Dem Weihnachtsmann ganz nah: Daniela Widmer und Martin Meyer in Rovaniemi am Polarkreis.

Weihnachten rund um die Welt

Von: Ginger Hebel

21. Dezember 2015

Wie feiern ausgewanderte Zürcherinnen und Zürcher das Fest der Liebe fern der guten alten Heimat? Wir haben nachgefragt.

Daniela Widmer, Finnland:
Zu Hause beim Weihnachtsmann

Hier oben im hohen Norden fühlt sich Daniela Widmer wohl. Letzten Dezember wanderte die Zürcherin ins beschauliche Äkäslompolo in Finnisch-Lappland aus und feierte ihre ersten Weihnachten im Winterwunderland, umgeben von verschneiten Wäldern und Nordlichtern. Weihnachten ist in Finnland ein wichtiges Fest, viele Ein­heimische besuchen die Mitternachtsmesse. «Der Gang in die Kirche ist für viele Finnen von grosser Bedeutung», sagt Daniela Widmer. Der Weihnachtsfrieden – eine alte finnische Tradition – wird immer am 24. Dezember in der ehemaligen Hauptstadt Turku auf dem Alten Grossmarkt ausgerufen. «­Viele Menschen lauschen dem Aufruf zu Frieden und Sinnlichkeit», erzählt Daniela Widmer. An Heiligabend kommt in vielen finnischen Familien der traditionelle Weihnachtsschinken Joulukinkku auf den Tisch, es gibt Auflauf aus Streckrüben und Kartoffeln, Hering und Rote-Bete-Salat. Auch nicht fehlen dürfen das traditionelle Weihnachtsgebäck Piparkakut, ein Gewürzguetsli, sowie Blätterteigsterne mit Pflaumenmus. «Wir trinken hier oft und gerne Glögi, finnischen Glühwein, verfeinert mit Johannisbeersaft, Rosinen und Mandelblättern», so Daniela.
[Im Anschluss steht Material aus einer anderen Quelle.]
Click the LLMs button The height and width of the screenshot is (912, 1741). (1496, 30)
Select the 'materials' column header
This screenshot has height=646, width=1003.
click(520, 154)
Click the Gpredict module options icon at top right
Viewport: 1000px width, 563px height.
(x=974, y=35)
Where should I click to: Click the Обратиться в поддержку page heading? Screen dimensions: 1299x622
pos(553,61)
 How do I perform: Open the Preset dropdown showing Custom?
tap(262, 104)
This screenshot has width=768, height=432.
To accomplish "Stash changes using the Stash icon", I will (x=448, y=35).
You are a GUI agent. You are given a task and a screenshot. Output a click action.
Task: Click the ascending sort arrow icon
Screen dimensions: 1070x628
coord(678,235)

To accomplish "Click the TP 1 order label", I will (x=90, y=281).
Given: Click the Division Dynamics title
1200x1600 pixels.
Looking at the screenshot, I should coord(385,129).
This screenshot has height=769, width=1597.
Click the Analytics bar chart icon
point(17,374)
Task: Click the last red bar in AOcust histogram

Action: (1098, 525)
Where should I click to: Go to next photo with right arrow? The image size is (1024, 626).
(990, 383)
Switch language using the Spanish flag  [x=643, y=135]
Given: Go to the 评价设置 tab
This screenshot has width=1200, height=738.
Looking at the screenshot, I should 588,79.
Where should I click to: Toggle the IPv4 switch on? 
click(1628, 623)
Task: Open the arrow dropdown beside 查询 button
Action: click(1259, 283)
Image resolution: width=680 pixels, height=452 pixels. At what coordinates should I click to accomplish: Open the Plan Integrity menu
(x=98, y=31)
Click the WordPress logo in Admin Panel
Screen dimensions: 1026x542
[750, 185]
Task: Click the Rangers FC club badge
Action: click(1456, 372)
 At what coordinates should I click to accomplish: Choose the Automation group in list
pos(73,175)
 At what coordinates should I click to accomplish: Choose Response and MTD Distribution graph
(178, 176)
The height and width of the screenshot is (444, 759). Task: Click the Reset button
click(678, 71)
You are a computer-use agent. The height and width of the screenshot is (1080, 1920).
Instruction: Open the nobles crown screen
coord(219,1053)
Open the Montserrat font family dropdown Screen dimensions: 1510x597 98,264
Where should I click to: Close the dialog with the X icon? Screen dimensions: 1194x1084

Auch wird über die Festtage Haferbrei oder Milchreis gegessen, in dem eine Mandel versteckt ist. Der Brauch besagt, dass derjenige, der die Mandel in seinem Brei findet, Glück hat im neuen Jahr. Daniela Widmer und ihr Partner Martin Meyer wohnen in einem Blockhaus mit ­Sauna und Cheminée, der Christbaum steht draussen im Garten. Nicht allzu weit entfernt, in Rovaniemi am Polarkreis, lebt der Weihnachtsmann, den sie bereits kennen gelernt haben. Daniela Widmer: «Er hat sogar etwas Deutsch gesprochen. Zu Beginn war ich etwas nervös, den Weihnachtsmann trifft man schliesslich nicht alle Tage.»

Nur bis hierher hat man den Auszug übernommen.